C'est mal cadré, mal monté, mal éclairé, mal écrit, mal joué de bout en bout. Dès la séquence d'ouverture c'est catastrophique, avec notamment un Karl Zéro complètement mauvais, c'en est gênant. BHL n'a jamais été derrière une caméra avant ça (si je ne m'abuse), et ça se voit tout le long. Je le dis en toute humilité parce que je ne suis pas réalisateur, mais en tant qu'adulte un peu cinéphile, je n'ose pas imaginer me lancer dans un projet comme ça sans que le résultat soit inévitablement pourri. Mais même au-delà de l'inexpérience, franchement, le combat de rue du début, qui écrit un truc comme ça à l'âge adulte ?
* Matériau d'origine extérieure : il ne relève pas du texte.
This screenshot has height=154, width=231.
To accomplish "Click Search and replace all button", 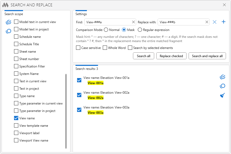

C'est incroyable à quel point le film est ringard. On n'est pas devant
Cinéman, qui se noie totalement mais qui A LA BASE tente un peu un truc... On est devant un des ces films érotiques du dimanche en troisième partie de soirée sur M6 (la belle époque). Je déconne pas. Arielle Dombasle (à ce stade, vous aurez noté que je ne me ferai pas chier à nommer les personnages) regarde depuis le pas de la porte Denicourt et Beauvois en train de baiser, Alain Delon regarde depuis sa montgolfière Dombasle en train de se foutre à poil sur le balcon (normal), Alain Delon regarde depuis la falaise Dombasle et Beauvois s'engueuler, Karl Zéro voit Delon bouffer la chatte de Dombasle en ombres chinoises, Bacall regarde les hommes discuter depuis le balcon, et Denicourt à poil gifle Dombasle à poil dans une scène mythique...
Pour les « thèmes » « abordés » et la trame générale, c'est fait n'importe comment. Toute la sous-intrigue sur les révolutionnaires, le truc avec les serviteurs, le rapport à la littérature, le rapport au passé, c'est quand même assez creux. J'ai fini de regarder le film il y a 2-3 semaines (maté en 2 fois), et j'ai déjà oublié mes pseudo tentatives d'analyses sur les quelques idées qui émergeaient de tout ça. Et tous les personnages sont antipathiques. Tous. Il y a pas un seul auquel on peut s'accrocher.
Et puis c'est mal joué. La palme à Karl Zéro évidemment, mais globalement on sent que le mec a jamais dirigé un acteur. Ils sont tous en roue libre, c'est grave. Et puis c'est quoi cette visière que porte Delon ? Le mec ne joue pas le philosophe en rupture, il joue le vieux beauf blasé.
Dans les scènes mythiques, on peut aussi citer le combat de boxe tout pété (info wiki : «
Alain Delon aurait longtemps refusé que son personnage perde son duel de boxe »), ou cette conclusion pendant laquelle Dombasle meurt (spoiler, désolé) dans une fusillade moisie du cul, puis Delon qui apprend la nouvelle en public, dans sa nacelle de montgolfière prête au décollage, par un mec qui ACCOURT lui annoncer la nouvelle et la lui CHUCHOTE à l'oreille, Alain Delon donc, qui (SPOILER) décide de partir sur le champ (sans avoir vérifier la nouvelle) en montgolfière et de la faire exploser en plein vol.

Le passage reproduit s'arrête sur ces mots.